The pope underlined the importance of viewing possessions and wealth from the Christian perspective of gift and generosity, saying “what I truly possess is what I know how to give.”

“If I know how to give, I am open, I am rich,” not only in possessions but in generosity, knowing it is a duty to give so everyone can have a share, he said. “In fact, if I am unable to give something it is because that thing owns me, I am a slave, the thing has power over me.”

The devil always enters people’s lives “through the pockets” with money, the pope added. “First comes the love for money, the scramble to own, then comes vanity” and bragging about one’s wealth, he said, “ending with pride, arrogance.

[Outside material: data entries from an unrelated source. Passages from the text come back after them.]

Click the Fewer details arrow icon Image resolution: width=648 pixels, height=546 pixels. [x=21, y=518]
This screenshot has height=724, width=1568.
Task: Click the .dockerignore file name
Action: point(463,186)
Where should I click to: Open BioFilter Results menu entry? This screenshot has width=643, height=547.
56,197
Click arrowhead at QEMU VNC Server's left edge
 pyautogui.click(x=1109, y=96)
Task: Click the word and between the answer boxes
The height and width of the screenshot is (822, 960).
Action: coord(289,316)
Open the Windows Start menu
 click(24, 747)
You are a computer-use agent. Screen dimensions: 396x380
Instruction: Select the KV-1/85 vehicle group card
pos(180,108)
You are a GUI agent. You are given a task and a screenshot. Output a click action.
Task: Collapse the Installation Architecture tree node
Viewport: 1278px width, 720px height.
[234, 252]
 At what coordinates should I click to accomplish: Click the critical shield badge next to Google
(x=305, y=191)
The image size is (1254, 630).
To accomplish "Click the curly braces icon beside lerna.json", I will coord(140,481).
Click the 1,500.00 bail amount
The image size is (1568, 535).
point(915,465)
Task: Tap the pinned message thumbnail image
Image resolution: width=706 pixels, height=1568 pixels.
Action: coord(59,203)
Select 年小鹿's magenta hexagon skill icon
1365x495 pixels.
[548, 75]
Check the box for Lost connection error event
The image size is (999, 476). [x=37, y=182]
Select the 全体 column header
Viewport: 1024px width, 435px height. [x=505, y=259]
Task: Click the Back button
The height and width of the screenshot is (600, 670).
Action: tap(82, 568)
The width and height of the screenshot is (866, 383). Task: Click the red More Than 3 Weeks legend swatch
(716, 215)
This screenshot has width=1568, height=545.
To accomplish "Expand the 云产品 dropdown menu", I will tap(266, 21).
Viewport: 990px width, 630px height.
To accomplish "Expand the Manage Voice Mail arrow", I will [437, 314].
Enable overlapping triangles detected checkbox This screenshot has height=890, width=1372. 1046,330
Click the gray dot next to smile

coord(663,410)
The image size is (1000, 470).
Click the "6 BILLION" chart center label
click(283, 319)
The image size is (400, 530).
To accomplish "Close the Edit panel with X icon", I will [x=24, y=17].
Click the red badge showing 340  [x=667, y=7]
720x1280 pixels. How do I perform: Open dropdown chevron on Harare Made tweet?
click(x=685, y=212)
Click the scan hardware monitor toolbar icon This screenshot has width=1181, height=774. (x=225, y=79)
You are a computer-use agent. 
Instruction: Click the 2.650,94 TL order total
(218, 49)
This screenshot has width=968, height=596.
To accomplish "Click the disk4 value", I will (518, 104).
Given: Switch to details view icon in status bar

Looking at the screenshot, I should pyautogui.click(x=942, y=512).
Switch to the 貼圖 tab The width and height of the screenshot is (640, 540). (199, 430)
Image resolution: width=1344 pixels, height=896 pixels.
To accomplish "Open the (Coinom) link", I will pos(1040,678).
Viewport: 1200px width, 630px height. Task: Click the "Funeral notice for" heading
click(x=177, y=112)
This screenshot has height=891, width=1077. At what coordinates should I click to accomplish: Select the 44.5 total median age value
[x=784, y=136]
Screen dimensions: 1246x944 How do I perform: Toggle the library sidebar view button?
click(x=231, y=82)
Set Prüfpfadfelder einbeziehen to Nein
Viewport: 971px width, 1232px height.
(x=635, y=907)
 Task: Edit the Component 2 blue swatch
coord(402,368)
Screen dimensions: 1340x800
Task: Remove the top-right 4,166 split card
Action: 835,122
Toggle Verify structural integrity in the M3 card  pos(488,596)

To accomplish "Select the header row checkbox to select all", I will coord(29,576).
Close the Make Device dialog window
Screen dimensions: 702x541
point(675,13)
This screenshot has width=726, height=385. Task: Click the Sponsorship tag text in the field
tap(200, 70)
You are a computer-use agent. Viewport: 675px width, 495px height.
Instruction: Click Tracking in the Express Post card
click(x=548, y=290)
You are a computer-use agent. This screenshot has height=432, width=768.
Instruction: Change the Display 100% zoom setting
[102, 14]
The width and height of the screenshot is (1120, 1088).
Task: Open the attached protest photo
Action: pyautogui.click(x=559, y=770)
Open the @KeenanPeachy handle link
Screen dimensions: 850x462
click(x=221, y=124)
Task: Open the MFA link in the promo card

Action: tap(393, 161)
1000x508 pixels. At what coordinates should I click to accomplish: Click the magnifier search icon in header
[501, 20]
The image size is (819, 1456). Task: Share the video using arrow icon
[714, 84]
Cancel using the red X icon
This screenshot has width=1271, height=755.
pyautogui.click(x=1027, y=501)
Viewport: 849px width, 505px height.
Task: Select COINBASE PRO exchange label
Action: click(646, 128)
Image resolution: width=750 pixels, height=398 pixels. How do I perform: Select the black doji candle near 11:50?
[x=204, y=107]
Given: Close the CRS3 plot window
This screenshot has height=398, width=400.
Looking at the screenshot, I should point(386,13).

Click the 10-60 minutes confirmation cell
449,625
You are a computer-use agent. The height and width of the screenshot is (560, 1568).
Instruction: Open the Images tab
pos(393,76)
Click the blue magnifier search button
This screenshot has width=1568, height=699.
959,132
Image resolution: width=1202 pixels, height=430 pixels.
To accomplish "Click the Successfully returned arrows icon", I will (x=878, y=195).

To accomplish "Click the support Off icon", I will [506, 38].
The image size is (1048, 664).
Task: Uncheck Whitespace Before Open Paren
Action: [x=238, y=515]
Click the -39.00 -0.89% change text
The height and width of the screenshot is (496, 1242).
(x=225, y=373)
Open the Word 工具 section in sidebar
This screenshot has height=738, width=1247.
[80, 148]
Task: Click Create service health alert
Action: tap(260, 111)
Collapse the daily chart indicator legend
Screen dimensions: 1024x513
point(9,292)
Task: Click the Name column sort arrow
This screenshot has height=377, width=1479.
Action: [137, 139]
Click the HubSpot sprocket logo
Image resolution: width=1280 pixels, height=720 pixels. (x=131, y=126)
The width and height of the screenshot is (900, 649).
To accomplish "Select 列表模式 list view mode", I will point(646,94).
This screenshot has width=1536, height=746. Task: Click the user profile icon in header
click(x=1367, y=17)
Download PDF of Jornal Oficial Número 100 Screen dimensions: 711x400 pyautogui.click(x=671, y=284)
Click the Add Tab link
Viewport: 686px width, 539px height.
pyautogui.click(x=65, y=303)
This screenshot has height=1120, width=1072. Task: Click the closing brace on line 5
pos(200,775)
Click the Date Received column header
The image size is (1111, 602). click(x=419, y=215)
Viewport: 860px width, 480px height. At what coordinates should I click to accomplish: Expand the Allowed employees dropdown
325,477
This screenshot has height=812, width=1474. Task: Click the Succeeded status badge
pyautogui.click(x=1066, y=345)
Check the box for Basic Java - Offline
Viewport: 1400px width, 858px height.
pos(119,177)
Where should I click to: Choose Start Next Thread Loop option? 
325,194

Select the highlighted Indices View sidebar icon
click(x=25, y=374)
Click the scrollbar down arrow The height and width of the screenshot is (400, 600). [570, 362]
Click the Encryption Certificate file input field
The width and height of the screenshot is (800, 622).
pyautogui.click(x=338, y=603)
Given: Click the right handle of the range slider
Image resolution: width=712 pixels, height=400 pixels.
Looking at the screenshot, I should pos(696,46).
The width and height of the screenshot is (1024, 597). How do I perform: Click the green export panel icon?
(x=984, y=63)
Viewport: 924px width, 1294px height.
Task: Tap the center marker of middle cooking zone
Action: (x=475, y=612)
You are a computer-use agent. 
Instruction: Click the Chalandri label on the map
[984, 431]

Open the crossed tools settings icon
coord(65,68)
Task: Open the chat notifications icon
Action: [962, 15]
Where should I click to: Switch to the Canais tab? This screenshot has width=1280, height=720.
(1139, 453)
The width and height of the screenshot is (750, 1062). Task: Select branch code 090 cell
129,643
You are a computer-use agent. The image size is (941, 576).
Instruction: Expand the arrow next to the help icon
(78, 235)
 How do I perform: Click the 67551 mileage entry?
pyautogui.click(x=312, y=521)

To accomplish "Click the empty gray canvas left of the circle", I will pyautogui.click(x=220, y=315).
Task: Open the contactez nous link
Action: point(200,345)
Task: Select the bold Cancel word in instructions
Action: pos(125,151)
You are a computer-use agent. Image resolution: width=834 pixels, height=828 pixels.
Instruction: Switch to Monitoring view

This is how the devil operates in us.”

Instead, ownership must be an opportunity to multiply those goods “with creativity and use them with generosity and that way grow in charity and freedom,” he said.

While the world breathlessly seeks to have more and more, God — rich in mercy — redeemed the world by making himself poor, paying a priceless ransom on the cross, he said.

“What makes us rich are not goods, but is love,” the pope said. “Life is not a time for owning things but for loving.”

For Christians, the full sense of “Do not steal” means loving with what one owns, taking advantage of one’s means as a way to love others as best one can, the pope said. “This way your life becomes good and ownership truly becomes a gift.”